## Task brief
Only one span of the listing below is wanted: the lines from the one with "Accept (204, 2543)" through the one with "Google (86, 1695)", reproduced exactly, both ends kept.

## Listed entries
»»

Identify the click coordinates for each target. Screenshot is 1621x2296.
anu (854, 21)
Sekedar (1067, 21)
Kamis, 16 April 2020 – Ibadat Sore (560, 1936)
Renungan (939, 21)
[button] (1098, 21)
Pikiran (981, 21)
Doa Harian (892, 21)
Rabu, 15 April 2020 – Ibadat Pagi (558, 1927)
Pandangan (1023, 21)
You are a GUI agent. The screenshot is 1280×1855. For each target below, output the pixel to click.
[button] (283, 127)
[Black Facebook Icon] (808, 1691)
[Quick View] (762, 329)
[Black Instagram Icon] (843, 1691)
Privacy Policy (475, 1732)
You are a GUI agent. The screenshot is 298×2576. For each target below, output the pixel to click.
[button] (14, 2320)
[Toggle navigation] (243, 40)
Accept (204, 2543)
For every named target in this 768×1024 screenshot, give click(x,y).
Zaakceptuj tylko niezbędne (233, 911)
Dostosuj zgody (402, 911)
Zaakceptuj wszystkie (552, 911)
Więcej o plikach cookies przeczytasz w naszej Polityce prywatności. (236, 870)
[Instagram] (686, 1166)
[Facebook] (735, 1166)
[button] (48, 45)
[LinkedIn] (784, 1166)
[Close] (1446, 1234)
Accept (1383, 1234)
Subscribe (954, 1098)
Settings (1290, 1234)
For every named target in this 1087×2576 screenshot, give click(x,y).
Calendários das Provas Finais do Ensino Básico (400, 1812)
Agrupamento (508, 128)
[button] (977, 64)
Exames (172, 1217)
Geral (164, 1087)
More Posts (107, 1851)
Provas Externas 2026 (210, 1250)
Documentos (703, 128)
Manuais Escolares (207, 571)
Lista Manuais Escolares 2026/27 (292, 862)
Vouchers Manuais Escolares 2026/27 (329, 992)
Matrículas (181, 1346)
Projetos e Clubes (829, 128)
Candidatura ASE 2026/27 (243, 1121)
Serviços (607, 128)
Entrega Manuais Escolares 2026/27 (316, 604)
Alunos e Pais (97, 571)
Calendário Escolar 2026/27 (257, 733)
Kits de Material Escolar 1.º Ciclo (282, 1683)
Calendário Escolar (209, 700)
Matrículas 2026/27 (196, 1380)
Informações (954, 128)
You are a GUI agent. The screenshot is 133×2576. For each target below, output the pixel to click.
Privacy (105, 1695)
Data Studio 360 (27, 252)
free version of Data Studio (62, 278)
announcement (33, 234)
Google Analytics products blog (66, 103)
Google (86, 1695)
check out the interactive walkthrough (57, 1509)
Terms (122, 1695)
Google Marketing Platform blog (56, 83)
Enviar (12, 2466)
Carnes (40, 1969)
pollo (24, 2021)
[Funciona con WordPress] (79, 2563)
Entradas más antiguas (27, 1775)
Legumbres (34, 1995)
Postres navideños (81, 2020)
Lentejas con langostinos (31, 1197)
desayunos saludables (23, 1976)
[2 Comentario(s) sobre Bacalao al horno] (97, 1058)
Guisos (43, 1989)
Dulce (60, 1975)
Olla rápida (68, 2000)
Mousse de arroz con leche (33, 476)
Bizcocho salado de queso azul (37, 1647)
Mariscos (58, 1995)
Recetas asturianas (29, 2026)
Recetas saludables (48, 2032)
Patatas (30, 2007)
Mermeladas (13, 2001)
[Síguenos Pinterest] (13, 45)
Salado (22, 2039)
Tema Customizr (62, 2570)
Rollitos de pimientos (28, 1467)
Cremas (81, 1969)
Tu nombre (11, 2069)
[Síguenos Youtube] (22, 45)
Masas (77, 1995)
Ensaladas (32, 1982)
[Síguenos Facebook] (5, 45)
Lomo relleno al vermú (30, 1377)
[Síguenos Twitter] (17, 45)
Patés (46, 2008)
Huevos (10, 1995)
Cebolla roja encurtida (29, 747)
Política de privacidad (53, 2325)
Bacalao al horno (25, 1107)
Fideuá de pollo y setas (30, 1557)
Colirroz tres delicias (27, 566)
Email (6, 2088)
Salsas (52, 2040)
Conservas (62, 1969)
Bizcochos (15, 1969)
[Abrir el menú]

««

## Answer section
Accept (204, 2543)
For every named target in this 768×1024 screenshot, give click(x,y).
Zaakceptuj tylko niezbędne (233, 911)
Dostosuj zgody (402, 911)
Zaakceptuj wszystkie (552, 911)
Więcej o plikach cookies przeczytasz w naszej Polityce prywatności. (236, 870)
[Instagram] (686, 1166)
[Facebook] (735, 1166)
[button] (48, 45)
[LinkedIn] (784, 1166)
[Close] (1446, 1234)
Accept (1383, 1234)
Subscribe (954, 1098)
Settings (1290, 1234)
For every named target in this 1087×2576 screenshot, give click(x,y).
Calendários das Provas Finais do Ensino Básico (400, 1812)
Agrupamento (508, 128)
[button] (977, 64)
Exames (172, 1217)
Geral (164, 1087)
More Posts (107, 1851)
Provas Externas 2026 (210, 1250)
Documentos (703, 128)
Manuais Escolares (207, 571)
Lista Manuais Escolares 2026/27 (292, 862)
Vouchers Manuais Escolares 2026/27 (329, 992)
Matrículas (181, 1346)
Projetos e Clubes (829, 128)
Candidatura ASE 2026/27 (243, 1121)
Serviços (607, 128)
Entrega Manuais Escolares 2026/27 (316, 604)
Alunos e Pais (97, 571)
Calendário Escolar 2026/27 (257, 733)
Kits de Material Escolar 1.º Ciclo (282, 1683)
Calendário Escolar (209, 700)
Matrículas 2026/27 (196, 1380)
Informações (954, 128)
You are a GUI agent. The screenshot is 133×2576. For each target below, output the pixel to click.
Privacy (105, 1695)
Data Studio 360 (27, 252)
free version of Data Studio (62, 278)
announcement (33, 234)
Google Analytics products blog (66, 103)
Google (86, 1695)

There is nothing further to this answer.